## DATASET
=====

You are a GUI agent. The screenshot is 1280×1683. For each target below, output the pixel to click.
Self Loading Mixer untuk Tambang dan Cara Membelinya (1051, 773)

=====

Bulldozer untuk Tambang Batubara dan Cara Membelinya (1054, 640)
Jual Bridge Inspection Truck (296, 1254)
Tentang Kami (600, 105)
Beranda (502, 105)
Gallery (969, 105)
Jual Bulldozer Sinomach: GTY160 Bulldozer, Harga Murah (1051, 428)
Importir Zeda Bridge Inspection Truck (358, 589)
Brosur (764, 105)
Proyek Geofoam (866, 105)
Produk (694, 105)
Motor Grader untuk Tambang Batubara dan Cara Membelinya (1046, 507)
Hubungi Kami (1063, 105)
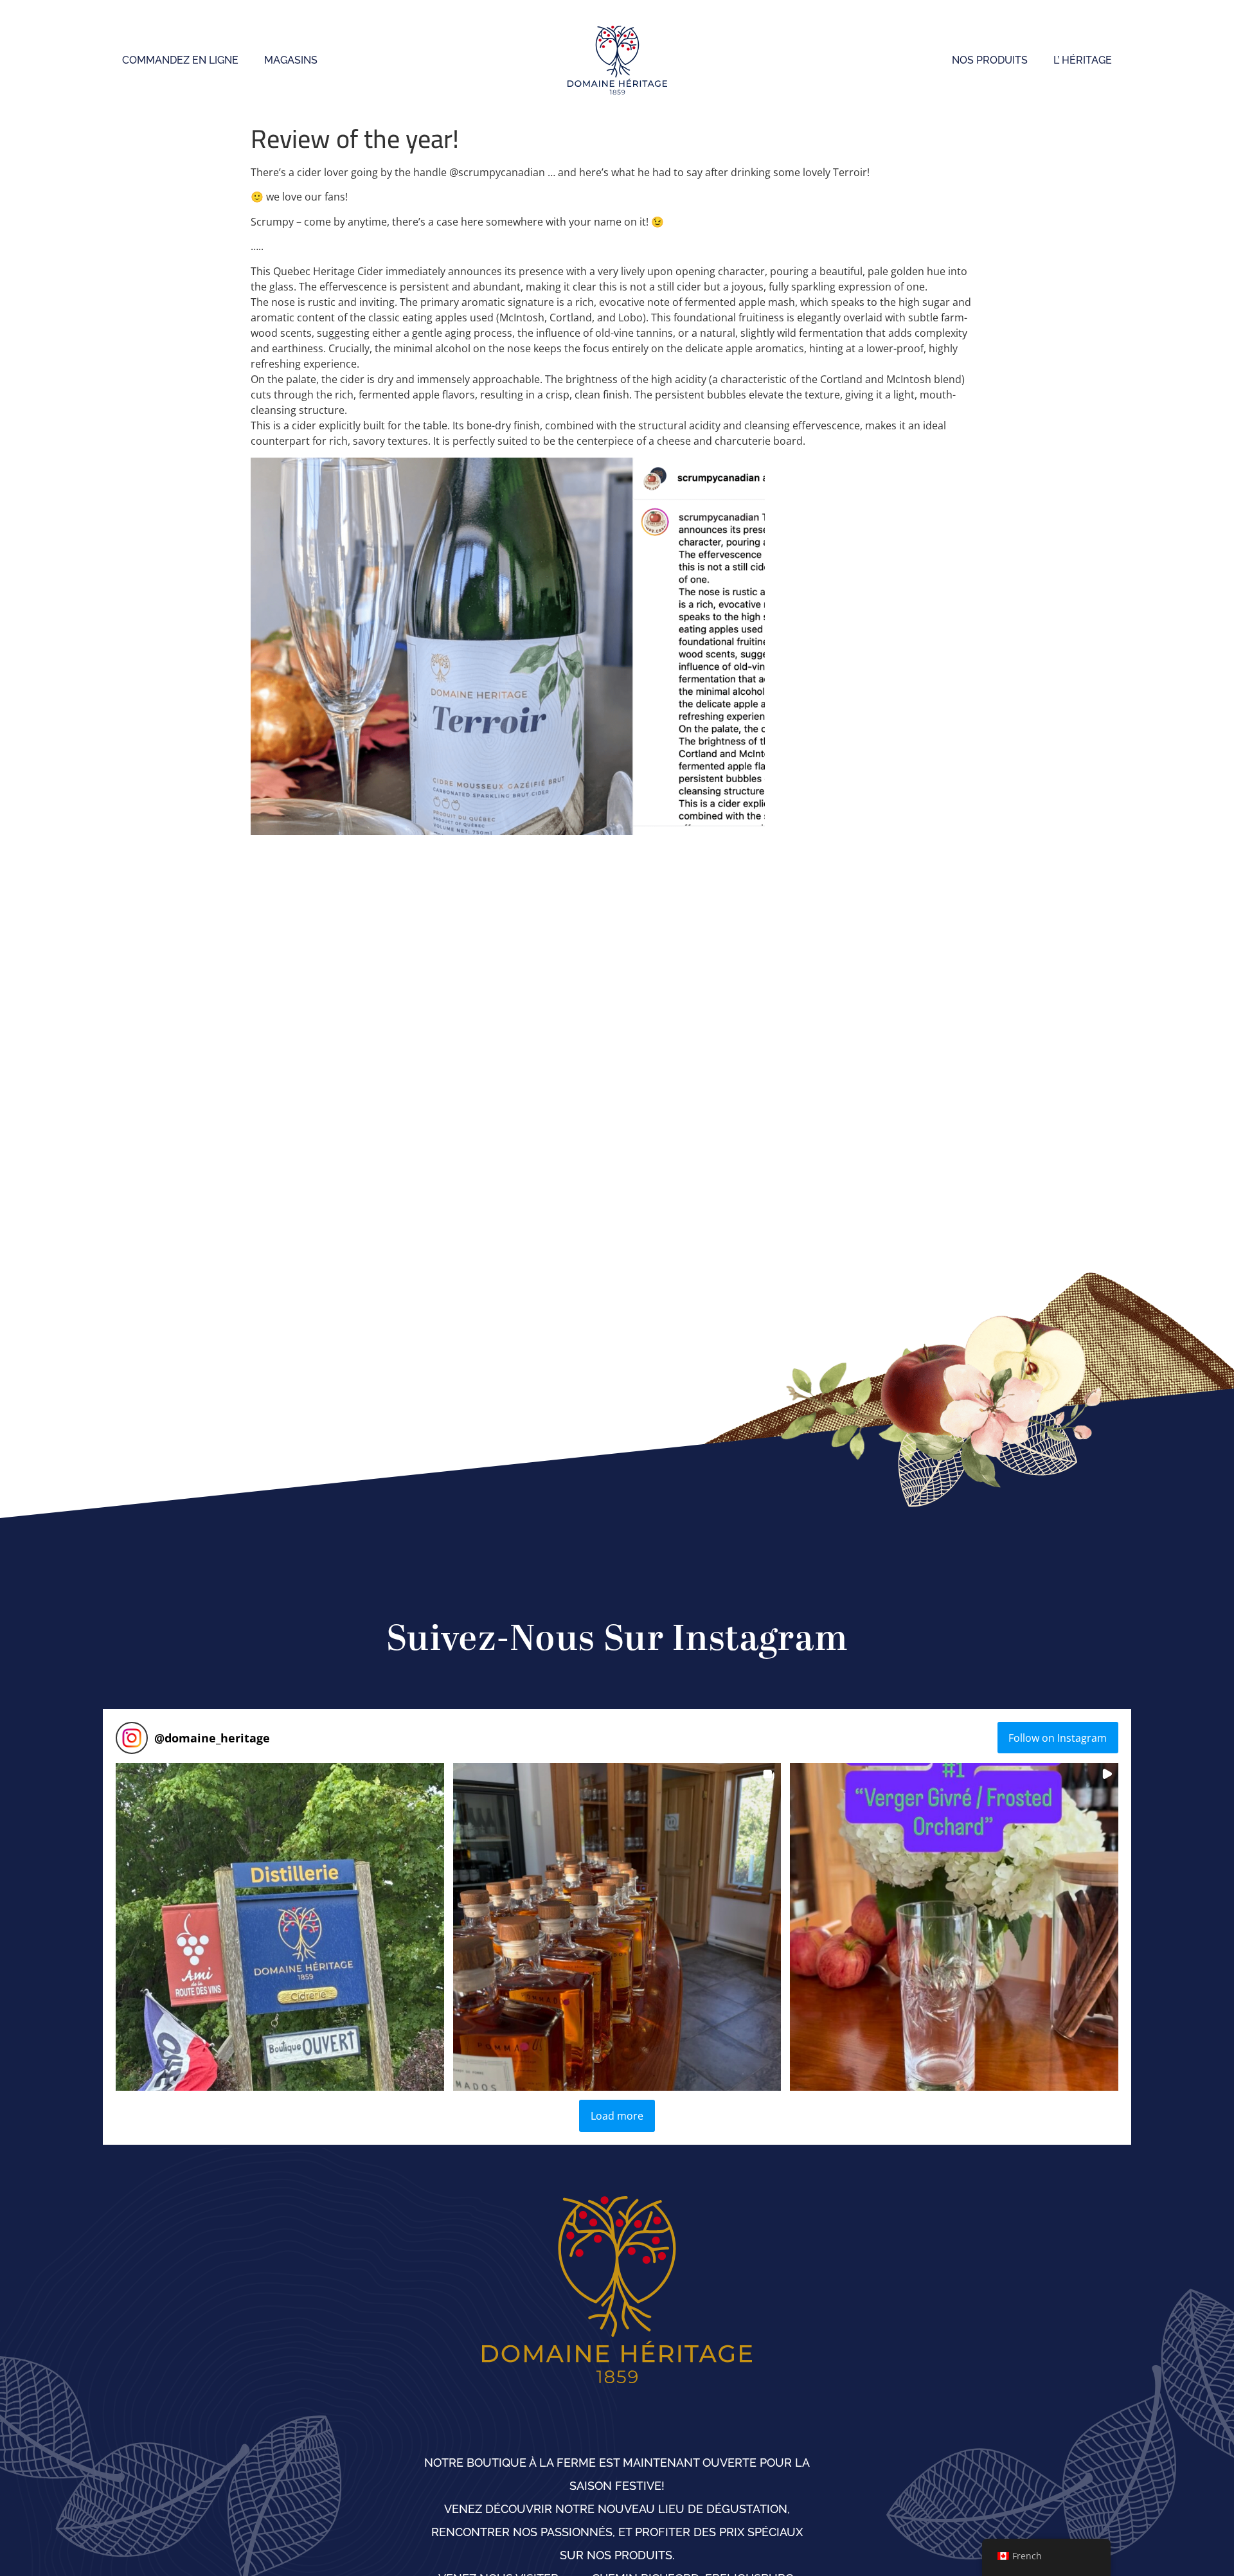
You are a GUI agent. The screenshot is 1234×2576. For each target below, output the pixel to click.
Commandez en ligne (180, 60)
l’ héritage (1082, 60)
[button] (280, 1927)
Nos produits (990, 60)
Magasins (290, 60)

=====

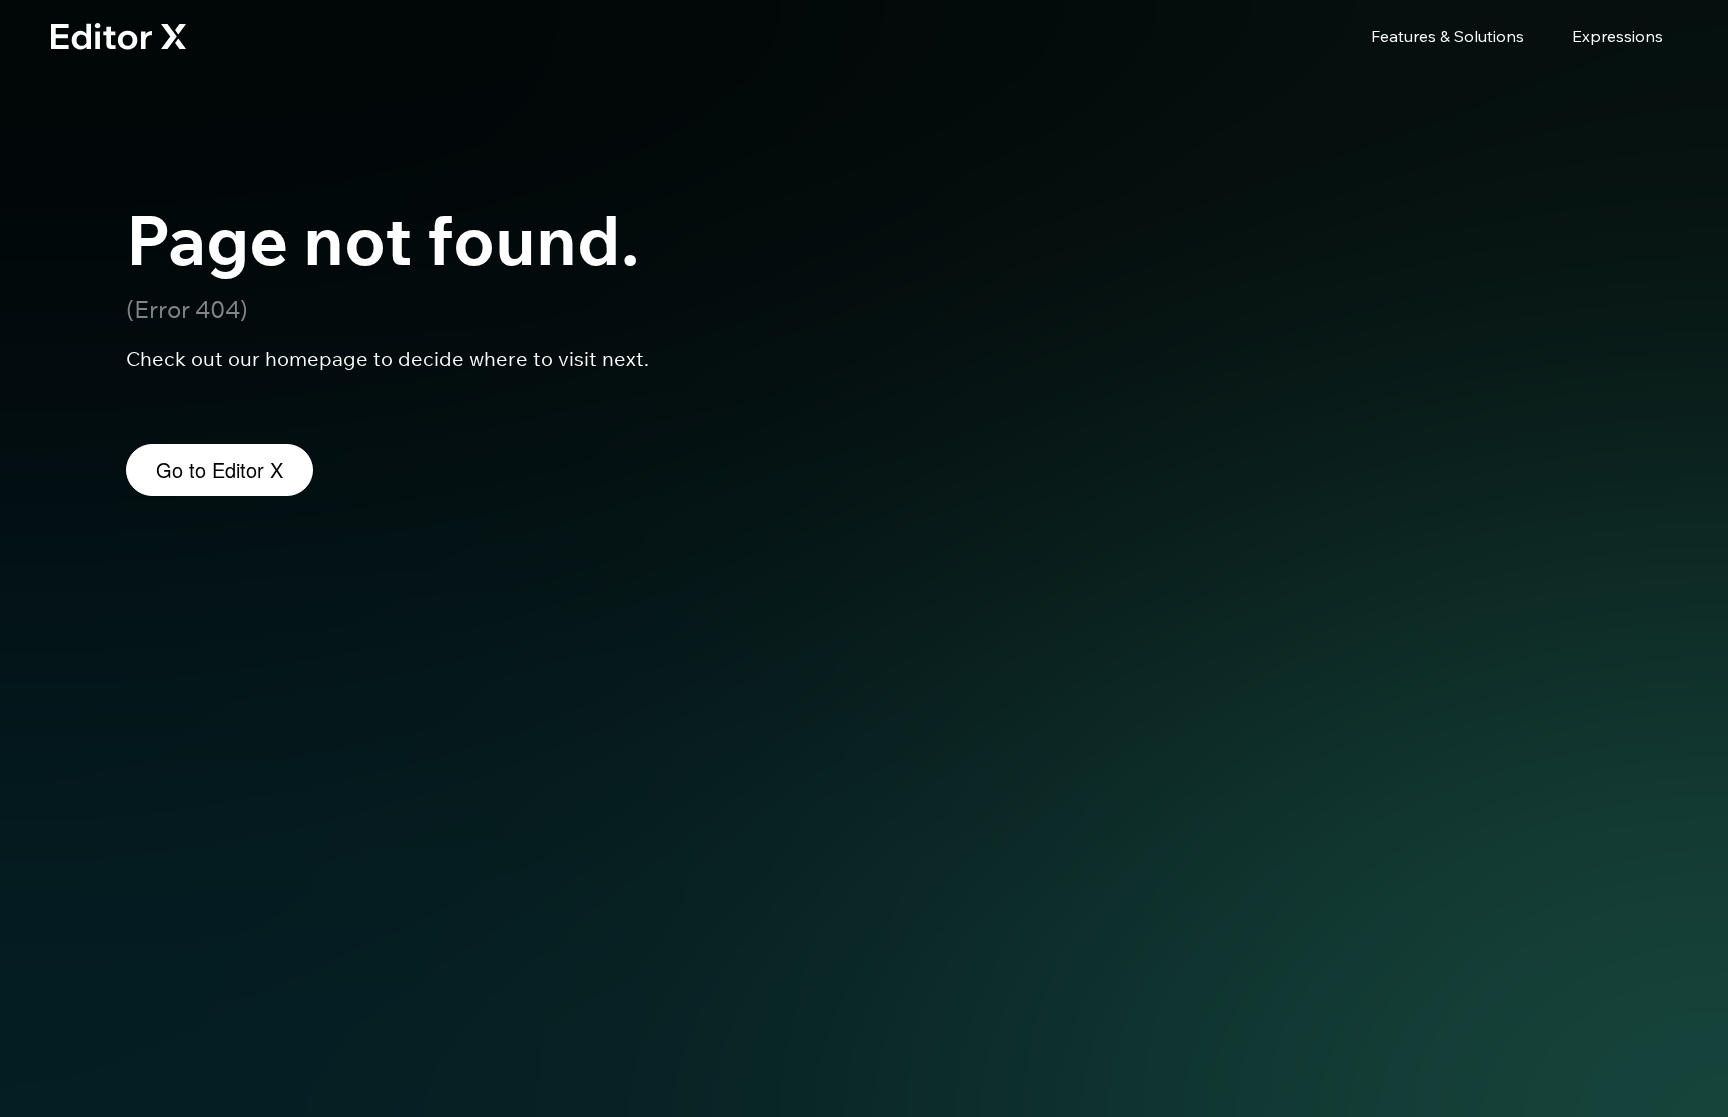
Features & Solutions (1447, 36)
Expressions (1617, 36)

=====

The range runs from the line above containing "You are a GUI agent. The screenshot is 1280×1683." to the line containing "Self Loading Mixer", inclusive. Restate those lines word for word and no others.

## TASK SOLUTION
You are a GUI agent. The screenshot is 1280×1683. For each target below, output the pixel to click.
Self Loading Mixer untuk Tambang dan Cara Membelinya (1051, 773)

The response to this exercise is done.